Collection entries
^^^^^^^^^^^^^^^^

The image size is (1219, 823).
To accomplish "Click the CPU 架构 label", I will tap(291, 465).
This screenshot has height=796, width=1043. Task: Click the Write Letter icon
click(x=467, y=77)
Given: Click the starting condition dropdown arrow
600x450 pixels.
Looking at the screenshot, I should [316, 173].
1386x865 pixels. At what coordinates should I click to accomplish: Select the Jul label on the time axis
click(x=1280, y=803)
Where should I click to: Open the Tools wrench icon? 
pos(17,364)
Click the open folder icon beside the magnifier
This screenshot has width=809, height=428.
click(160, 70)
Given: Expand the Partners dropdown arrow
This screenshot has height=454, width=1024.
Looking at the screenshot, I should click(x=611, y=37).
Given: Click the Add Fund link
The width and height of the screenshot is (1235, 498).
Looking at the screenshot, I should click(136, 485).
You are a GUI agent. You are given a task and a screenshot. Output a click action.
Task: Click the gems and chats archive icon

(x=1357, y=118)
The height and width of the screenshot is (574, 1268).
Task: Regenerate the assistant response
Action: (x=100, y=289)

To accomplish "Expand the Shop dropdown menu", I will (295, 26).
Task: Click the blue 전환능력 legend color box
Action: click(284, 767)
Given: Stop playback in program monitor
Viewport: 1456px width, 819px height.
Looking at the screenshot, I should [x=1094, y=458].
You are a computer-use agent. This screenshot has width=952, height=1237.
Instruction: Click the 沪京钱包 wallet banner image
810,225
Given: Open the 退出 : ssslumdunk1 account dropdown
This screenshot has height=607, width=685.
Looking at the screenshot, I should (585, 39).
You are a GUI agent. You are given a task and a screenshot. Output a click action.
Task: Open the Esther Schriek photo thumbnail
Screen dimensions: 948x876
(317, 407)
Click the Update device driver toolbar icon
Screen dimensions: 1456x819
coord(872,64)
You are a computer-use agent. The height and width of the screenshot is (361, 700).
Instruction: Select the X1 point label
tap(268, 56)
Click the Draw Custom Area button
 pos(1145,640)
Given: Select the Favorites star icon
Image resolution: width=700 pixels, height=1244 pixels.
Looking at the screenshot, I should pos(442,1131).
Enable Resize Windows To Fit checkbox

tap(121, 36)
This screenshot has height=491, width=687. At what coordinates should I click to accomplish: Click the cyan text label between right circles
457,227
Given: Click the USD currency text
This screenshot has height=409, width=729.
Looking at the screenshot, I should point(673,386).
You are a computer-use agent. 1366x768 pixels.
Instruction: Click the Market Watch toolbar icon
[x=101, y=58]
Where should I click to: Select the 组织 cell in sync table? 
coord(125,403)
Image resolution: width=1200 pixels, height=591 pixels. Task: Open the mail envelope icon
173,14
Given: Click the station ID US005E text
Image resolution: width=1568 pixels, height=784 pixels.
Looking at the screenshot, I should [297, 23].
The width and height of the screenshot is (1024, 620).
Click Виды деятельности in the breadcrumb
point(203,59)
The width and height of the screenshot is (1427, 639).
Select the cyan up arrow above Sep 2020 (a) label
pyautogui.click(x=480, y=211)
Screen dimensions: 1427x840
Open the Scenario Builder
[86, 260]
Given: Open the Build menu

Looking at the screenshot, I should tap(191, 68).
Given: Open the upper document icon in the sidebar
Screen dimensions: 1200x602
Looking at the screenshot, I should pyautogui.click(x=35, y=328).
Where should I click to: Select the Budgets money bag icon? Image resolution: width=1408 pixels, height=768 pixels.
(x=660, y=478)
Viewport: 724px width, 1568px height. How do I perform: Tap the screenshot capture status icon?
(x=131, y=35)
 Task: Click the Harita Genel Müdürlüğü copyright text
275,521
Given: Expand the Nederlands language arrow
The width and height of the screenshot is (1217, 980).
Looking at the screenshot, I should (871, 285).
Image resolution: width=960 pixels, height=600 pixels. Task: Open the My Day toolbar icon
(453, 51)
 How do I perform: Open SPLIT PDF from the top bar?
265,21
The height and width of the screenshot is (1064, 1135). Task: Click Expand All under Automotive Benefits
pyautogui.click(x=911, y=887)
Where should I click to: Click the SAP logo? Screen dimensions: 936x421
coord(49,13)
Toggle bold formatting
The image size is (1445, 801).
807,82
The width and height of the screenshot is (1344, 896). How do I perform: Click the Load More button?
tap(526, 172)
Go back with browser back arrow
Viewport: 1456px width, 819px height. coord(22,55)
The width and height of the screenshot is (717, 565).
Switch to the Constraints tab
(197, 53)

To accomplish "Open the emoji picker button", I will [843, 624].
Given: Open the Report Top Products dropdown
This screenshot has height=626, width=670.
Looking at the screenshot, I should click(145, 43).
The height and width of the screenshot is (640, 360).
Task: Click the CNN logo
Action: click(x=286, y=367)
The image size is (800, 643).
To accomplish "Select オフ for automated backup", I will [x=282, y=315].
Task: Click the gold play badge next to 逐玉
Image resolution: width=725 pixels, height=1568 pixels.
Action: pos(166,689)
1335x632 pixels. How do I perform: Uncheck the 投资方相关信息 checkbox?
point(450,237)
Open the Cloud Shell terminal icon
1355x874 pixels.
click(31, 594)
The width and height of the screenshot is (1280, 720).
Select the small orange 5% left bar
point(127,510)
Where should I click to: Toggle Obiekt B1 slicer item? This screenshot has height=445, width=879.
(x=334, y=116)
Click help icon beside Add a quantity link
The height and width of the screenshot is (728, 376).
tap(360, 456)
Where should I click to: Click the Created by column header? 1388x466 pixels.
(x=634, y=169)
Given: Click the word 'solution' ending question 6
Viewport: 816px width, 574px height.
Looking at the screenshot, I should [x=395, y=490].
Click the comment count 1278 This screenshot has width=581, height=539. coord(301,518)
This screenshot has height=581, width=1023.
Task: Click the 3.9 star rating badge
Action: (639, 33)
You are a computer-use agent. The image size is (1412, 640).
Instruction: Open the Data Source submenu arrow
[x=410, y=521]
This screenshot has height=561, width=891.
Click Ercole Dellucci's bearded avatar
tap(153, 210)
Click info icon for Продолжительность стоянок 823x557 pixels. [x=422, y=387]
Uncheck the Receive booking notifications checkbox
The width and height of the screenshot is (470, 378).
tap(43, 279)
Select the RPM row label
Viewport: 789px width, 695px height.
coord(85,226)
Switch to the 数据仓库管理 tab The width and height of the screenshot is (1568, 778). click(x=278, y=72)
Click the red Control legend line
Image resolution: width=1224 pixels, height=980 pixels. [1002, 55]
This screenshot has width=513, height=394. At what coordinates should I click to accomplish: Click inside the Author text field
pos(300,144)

^^^^^^^^^^^^^^^^

■ Written exercise ■
Write out the data above as a numbered list, dropping any blank lines.

■ Output ■
1. The image size is (1219, 823).
2. To accomplish "Click the CPU 架构 label", I will tap(291, 465).
3. This screenshot has height=796, width=1043. Task: Click the Write Letter icon
4. click(x=467, y=77)
5. Given: Click the starting condition dropdown arrow
6. 600x450 pixels.
7. Looking at the screenshot, I should [316, 173].
8. 1386x865 pixels. At what coordinates should I click to accomplish: Select the Jul label on the time axis
9. click(x=1280, y=803)
10. Where should I click to: Open the Tools wrench icon? 
11. pos(17,364)
12. Click the open folder icon beside the magnifier
13. This screenshot has width=809, height=428.
14. click(160, 70)
15. Given: Expand the Partners dropdown arrow
16. This screenshot has height=454, width=1024.
17. Looking at the screenshot, I should click(x=611, y=37).
18. Given: Click the Add Fund link
19. The width and height of the screenshot is (1235, 498).
20. Looking at the screenshot, I should click(136, 485).
21. You are a GUI agent. You are given a task and a screenshot. Output a click action.
22. Task: Click the gems and chats archive icon
23. (x=1357, y=118)
24. The height and width of the screenshot is (574, 1268).
25. Task: Regenerate the assistant response
26. Action: (x=100, y=289)
27. To accomplish "Expand the Shop dropdown menu", I will (295, 26).
28. Task: Click the blue 전환능력 legend color box
29. Action: click(284, 767)
30. Given: Stop playback in program monitor
31. Viewport: 1456px width, 819px height.
32. Looking at the screenshot, I should [x=1094, y=458].
33. You are a computer-use agent. This screenshot has width=952, height=1237.
34. Instruction: Click the 沪京钱包 wallet banner image
35. 810,225
36. Given: Open the 退出 : ssslumdunk1 account dropdown
37. This screenshot has height=607, width=685.
38. Looking at the screenshot, I should (585, 39).
39. You are a GUI agent. You are given a task and a screenshot. Output a click action.
40. Task: Open the Esther Schriek photo thumbnail
41. Screen dimensions: 948x876
42. (317, 407)
43. Click the Update device driver toolbar icon
44. Screen dimensions: 1456x819
45. coord(872,64)
46. You are a computer-use agent. The height and width of the screenshot is (361, 700).
47. Instruction: Select the X1 point label
48. tap(268, 56)
49. Click the Draw Custom Area button
50.  pos(1145,640)
51. Given: Select the Favorites star icon
52. Image resolution: width=700 pixels, height=1244 pixels.
53. Looking at the screenshot, I should pos(442,1131).
54. Enable Resize Windows To Fit checkbox
55. tap(121, 36)
56. This screenshot has height=491, width=687. At what coordinates should I click to accomplish: Click the cyan text label between right circles
57. 457,227
58. Given: Click the USD currency text
59. This screenshot has height=409, width=729.
60. Looking at the screenshot, I should point(673,386).
61. You are a computer-use agent. 1366x768 pixels.
62. Instruction: Click the Market Watch toolbar icon
63. [x=101, y=58]
64. Where should I click to: Select the 组织 cell in sync table? 
65. coord(125,403)
66. Image resolution: width=1200 pixels, height=591 pixels. Task: Open the mail envelope icon
67. 173,14
68. Given: Click the station ID US005E text
69. Image resolution: width=1568 pixels, height=784 pixels.
70. Looking at the screenshot, I should [297, 23].
71. The width and height of the screenshot is (1024, 620).
72. Click Виды деятельности in the breadcrumb
73. point(203,59)
74. The width and height of the screenshot is (1427, 639).
75. Select the cyan up arrow above Sep 2020 (a) label
76. pyautogui.click(x=480, y=211)
77. Screen dimensions: 1427x840
78. Open the Scenario Builder
79. [86, 260]
80. Given: Open the Build menu
81. Looking at the screenshot, I should tap(191, 68).
82. Given: Open the upper document icon in the sidebar
83. Screen dimensions: 1200x602
84. Looking at the screenshot, I should pyautogui.click(x=35, y=328).
85. Where should I click to: Select the Budgets money bag icon? Image resolution: width=1408 pixels, height=768 pixels.
86. (x=660, y=478)
87. Viewport: 724px width, 1568px height. How do I perform: Tap the screenshot capture status icon?
88. (x=131, y=35)
89.  Task: Click the Harita Genel Müdürlüğü copyright text
90. 275,521
91. Given: Expand the Nederlands language arrow
92. The width and height of the screenshot is (1217, 980).
93. Looking at the screenshot, I should (871, 285).
94. Image resolution: width=960 pixels, height=600 pixels. Task: Open the My Day toolbar icon
95. (453, 51)
96.  How do I perform: Open SPLIT PDF from the top bar?
97. 265,21
98. The height and width of the screenshot is (1064, 1135). Task: Click Expand All under Automotive Benefits
99. pyautogui.click(x=911, y=887)
100. Where should I click to: Click the SAP logo? Screen dimensions: 936x421
101. coord(49,13)
102. Toggle bold formatting
103. The image size is (1445, 801).
104. 807,82
105. The width and height of the screenshot is (1344, 896). How do I perform: Click the Load More button?
106. tap(526, 172)
107. Go back with browser back arrow
108. Viewport: 1456px width, 819px height. coord(22,55)
109. The width and height of the screenshot is (717, 565).
110. Switch to the Constraints tab
111. (197, 53)
112. To accomplish "Open the emoji picker button", I will [843, 624].
113. Given: Open the Report Top Products dropdown
114. This screenshot has height=626, width=670.
115. Looking at the screenshot, I should click(145, 43).
116. The height and width of the screenshot is (640, 360).
117. Task: Click the CNN logo
118. Action: click(x=286, y=367)
119. The image size is (800, 643).
120. To accomplish "Select オフ for automated backup", I will [x=282, y=315].
121. Task: Click the gold play badge next to 逐玉
122. Image resolution: width=725 pixels, height=1568 pixels.
123. Action: pos(166,689)
124. 1335x632 pixels. How do I perform: Uncheck the 投资方相关信息 checkbox?
125. point(450,237)
126. Open the Cloud Shell terminal icon
127. 1355x874 pixels.
128. click(31, 594)
129. The width and height of the screenshot is (1280, 720).
130. Select the small orange 5% left bar
131. point(127,510)
132. Where should I click to: Toggle Obiekt B1 slicer item? This screenshot has height=445, width=879.
133. (x=334, y=116)
134. Click help icon beside Add a quantity link
135. The height and width of the screenshot is (728, 376).
136. tap(360, 456)
137. Where should I click to: Click the Created by column header? 1388x466 pixels.
138. (x=634, y=169)
139. Given: Click the word 'solution' ending question 6
140. Viewport: 816px width, 574px height.
141. Looking at the screenshot, I should [x=395, y=490].
142. Click the comment count 1278 This screenshot has width=581, height=539. coord(301,518)
143. This screenshot has height=581, width=1023.
144. Task: Click the 3.9 star rating badge
145. Action: (639, 33)
146. You are a computer-use agent. The image size is (1412, 640).
147. Instruction: Open the Data Source submenu arrow
148. [x=410, y=521]
149. This screenshot has height=561, width=891.
150. Click Ercole Dellucci's bearded avatar
151. tap(153, 210)
152. Click info icon for Продолжительность стоянок 823x557 pixels. [x=422, y=387]
153. Uncheck the Receive booking notifications checkbox
154. The width and height of the screenshot is (470, 378).
155. tap(43, 279)
156. Select the RPM row label
157. Viewport: 789px width, 695px height.
158. coord(85,226)
159. Switch to the 数据仓库管理 tab The width and height of the screenshot is (1568, 778). click(x=278, y=72)
160. Click the red Control legend line
161. Image resolution: width=1224 pixels, height=980 pixels. [1002, 55]
162. This screenshot has width=513, height=394. At what coordinates should I click to accomplish: Click inside the Author text field
163. pos(300,144)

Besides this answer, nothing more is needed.